**Exercise objective**: The lines to repeat are those below from the one containing "Click the black MACD legend line marker" down to the one containing "Screen dimensions: 837x480", both included; reproduce them exactly and nothing else.

___ The data ___

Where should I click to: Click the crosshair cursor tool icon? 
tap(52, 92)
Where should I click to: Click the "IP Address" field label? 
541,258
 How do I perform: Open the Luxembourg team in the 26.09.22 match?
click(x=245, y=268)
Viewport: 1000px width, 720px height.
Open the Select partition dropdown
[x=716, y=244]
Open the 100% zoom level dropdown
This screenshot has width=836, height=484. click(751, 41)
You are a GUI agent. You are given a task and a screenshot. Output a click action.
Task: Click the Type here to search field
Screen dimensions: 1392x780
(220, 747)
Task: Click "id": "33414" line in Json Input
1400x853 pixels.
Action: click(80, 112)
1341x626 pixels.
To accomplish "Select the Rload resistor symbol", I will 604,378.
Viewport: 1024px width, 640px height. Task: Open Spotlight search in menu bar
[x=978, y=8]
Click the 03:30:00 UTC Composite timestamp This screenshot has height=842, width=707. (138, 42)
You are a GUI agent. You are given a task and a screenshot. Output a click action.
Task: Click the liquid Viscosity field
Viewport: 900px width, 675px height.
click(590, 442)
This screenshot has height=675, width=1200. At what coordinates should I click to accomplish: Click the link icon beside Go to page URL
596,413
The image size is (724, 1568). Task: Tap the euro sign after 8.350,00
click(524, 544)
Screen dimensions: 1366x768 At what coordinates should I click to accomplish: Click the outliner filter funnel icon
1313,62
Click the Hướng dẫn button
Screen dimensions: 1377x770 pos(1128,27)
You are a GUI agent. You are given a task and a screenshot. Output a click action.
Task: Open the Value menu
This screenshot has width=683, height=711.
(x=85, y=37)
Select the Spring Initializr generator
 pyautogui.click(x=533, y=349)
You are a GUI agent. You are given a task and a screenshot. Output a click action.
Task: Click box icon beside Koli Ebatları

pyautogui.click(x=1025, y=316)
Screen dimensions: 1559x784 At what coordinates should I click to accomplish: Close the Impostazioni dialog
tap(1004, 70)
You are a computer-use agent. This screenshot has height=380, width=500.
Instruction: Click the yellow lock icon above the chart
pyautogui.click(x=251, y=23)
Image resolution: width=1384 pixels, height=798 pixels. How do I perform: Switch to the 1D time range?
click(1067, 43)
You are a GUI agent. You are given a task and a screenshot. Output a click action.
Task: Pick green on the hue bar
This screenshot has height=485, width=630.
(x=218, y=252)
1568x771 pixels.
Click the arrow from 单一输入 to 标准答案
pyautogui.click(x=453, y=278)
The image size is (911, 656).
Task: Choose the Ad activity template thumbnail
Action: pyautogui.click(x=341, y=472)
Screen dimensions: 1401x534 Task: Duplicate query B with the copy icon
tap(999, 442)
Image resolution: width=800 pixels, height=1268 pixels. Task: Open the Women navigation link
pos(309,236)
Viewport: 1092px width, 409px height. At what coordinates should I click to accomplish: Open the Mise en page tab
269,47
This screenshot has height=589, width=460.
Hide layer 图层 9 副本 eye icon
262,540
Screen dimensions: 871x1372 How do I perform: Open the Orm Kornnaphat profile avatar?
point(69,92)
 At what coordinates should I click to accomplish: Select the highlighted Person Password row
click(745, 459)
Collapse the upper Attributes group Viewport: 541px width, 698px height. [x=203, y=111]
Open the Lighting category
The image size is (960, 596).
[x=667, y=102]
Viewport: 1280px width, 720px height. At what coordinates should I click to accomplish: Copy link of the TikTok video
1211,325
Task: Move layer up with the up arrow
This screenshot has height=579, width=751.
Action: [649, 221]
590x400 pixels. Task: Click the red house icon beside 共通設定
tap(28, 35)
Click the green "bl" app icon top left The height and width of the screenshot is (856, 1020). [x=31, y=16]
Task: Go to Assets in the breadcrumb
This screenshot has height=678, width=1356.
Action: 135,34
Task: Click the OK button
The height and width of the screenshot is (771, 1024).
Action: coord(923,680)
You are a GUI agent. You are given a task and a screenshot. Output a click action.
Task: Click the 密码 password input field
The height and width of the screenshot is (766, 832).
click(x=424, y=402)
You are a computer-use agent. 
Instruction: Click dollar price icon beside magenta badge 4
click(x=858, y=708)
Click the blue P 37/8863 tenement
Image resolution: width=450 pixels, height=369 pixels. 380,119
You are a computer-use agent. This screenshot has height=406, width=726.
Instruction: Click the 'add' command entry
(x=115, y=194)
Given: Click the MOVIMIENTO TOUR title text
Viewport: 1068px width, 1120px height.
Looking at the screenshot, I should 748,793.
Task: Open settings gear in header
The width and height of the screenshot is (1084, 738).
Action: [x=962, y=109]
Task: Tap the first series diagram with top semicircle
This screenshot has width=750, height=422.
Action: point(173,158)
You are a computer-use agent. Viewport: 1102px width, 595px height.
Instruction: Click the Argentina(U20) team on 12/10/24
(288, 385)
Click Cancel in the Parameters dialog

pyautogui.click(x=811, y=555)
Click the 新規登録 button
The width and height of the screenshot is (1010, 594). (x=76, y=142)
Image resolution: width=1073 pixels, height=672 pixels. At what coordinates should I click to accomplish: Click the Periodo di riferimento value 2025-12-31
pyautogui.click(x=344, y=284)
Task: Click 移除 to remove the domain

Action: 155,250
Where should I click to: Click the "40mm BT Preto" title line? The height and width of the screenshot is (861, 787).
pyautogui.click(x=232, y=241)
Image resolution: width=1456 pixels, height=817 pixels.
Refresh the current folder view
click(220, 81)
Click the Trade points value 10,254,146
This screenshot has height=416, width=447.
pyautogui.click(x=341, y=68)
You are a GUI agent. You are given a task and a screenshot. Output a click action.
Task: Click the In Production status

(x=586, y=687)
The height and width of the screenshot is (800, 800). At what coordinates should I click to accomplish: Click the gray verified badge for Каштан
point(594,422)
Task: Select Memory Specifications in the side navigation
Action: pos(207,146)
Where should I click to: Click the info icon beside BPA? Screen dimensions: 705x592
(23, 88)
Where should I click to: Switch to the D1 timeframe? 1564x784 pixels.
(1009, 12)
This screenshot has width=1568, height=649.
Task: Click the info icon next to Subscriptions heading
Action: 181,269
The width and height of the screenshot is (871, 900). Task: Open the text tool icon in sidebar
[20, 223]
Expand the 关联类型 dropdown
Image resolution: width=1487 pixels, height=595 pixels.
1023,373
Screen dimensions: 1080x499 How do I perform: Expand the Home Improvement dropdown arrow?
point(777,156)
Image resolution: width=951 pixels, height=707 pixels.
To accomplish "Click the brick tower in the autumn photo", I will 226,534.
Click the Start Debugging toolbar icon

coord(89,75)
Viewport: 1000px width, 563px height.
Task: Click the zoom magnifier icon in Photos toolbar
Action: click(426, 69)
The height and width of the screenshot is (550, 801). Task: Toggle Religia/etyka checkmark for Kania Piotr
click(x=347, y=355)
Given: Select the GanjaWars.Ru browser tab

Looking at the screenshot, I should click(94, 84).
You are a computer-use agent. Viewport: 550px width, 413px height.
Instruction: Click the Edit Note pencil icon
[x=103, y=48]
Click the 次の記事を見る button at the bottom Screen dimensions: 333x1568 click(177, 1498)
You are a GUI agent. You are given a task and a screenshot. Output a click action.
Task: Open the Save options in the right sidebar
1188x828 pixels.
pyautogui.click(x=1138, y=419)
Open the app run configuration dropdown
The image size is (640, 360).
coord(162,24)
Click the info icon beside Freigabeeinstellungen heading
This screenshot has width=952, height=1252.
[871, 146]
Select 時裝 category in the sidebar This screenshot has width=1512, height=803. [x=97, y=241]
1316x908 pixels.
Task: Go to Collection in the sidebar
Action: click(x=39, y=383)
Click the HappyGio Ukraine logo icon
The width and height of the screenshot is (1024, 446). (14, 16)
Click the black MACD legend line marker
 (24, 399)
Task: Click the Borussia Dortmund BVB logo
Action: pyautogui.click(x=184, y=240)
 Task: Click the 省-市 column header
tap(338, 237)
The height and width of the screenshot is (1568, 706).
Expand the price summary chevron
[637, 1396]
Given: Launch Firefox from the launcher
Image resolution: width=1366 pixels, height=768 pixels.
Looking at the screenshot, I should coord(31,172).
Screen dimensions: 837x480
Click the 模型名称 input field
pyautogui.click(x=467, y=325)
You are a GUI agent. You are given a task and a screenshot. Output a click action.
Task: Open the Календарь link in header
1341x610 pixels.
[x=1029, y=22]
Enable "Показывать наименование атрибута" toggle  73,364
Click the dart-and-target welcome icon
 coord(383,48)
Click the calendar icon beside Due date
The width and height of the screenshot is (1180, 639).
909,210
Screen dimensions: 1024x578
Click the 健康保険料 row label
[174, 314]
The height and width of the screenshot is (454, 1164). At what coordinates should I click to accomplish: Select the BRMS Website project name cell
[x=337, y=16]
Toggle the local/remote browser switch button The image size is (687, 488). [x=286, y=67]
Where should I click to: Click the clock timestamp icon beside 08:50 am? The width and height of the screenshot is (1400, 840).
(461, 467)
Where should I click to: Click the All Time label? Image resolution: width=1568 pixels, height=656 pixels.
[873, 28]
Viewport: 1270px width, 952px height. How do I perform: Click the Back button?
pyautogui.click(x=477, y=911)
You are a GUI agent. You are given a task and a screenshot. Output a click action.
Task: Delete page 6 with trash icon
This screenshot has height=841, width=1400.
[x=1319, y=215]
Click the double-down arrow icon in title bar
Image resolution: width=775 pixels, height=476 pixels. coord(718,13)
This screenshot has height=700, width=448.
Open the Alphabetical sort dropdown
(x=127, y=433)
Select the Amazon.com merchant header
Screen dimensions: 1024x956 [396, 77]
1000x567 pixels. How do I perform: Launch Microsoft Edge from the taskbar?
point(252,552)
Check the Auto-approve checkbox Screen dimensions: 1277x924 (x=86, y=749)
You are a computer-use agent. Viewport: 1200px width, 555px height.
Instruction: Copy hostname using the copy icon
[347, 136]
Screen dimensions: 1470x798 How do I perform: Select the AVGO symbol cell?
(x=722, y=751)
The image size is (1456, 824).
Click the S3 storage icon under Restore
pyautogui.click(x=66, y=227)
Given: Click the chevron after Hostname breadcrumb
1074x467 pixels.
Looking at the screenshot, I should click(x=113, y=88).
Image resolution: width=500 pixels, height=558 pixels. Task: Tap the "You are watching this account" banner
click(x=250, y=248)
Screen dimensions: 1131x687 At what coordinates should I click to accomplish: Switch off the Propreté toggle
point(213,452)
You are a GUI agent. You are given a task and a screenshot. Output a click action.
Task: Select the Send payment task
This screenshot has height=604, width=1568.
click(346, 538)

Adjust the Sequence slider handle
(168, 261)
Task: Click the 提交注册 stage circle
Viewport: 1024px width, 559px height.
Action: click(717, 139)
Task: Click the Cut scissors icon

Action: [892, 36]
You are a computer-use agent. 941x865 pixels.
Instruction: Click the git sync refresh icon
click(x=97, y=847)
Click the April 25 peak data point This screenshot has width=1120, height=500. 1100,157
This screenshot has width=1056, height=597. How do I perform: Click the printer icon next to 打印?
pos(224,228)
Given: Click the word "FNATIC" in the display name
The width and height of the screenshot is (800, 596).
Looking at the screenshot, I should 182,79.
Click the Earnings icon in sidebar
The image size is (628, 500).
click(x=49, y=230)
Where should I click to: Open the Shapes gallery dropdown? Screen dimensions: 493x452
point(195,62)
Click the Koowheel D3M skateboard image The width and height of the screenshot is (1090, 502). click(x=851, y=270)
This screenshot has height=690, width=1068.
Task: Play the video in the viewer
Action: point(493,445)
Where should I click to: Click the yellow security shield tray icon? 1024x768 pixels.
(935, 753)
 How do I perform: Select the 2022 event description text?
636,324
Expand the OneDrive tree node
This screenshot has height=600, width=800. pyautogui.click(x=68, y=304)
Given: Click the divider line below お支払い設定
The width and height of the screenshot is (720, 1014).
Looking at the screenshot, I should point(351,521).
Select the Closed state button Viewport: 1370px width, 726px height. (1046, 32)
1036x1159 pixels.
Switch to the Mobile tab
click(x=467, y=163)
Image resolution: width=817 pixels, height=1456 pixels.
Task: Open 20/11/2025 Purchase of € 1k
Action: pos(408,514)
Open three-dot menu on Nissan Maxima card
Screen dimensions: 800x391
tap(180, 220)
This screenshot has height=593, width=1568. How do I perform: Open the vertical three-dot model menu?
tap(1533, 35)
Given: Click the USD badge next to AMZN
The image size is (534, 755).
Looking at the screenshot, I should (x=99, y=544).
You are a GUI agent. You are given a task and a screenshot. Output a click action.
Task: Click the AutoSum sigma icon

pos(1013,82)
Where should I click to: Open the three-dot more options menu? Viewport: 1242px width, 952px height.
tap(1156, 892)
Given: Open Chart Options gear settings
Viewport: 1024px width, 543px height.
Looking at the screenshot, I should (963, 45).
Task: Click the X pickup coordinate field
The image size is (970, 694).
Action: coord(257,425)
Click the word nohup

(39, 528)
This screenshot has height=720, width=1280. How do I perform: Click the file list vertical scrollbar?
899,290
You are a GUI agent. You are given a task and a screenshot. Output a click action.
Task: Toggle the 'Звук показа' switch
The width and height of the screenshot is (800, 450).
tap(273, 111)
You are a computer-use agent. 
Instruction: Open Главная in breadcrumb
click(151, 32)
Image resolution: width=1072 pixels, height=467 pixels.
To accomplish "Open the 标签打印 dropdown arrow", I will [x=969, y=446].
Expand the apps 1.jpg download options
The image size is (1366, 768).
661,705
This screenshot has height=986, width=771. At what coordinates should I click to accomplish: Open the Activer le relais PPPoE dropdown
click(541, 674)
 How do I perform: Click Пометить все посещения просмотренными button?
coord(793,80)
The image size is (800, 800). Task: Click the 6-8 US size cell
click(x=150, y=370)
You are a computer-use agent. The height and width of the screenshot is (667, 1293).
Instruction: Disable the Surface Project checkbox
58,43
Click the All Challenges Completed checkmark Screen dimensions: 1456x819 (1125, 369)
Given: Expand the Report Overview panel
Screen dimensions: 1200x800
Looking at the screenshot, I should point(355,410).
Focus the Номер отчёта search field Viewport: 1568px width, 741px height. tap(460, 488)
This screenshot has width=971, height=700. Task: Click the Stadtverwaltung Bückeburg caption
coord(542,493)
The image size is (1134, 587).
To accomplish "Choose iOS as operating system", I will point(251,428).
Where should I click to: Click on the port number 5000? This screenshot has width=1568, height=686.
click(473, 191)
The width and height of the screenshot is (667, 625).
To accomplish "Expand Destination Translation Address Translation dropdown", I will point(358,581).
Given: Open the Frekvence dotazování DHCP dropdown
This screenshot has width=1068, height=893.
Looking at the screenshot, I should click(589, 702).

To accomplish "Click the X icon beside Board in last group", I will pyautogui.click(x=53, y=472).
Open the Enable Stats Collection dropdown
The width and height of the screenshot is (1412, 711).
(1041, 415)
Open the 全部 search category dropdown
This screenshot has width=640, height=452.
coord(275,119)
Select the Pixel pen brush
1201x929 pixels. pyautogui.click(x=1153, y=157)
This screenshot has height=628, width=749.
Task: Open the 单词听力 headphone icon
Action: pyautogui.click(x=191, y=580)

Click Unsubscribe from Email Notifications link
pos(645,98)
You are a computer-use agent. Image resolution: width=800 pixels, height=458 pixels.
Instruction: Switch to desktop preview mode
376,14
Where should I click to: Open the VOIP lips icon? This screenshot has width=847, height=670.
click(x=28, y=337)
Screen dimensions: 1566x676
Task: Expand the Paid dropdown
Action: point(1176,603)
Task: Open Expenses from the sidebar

___

**Completed task**:
Click the black MACD legend line marker
 (24, 399)
Task: Click the Borussia Dortmund BVB logo
Action: pyautogui.click(x=184, y=240)
 Task: Click the 省-市 column header
tap(338, 237)
The height and width of the screenshot is (1568, 706).
Expand the price summary chevron
[637, 1396]
Given: Launch Firefox from the launcher
Image resolution: width=1366 pixels, height=768 pixels.
Looking at the screenshot, I should coord(31,172).
Screen dimensions: 837x480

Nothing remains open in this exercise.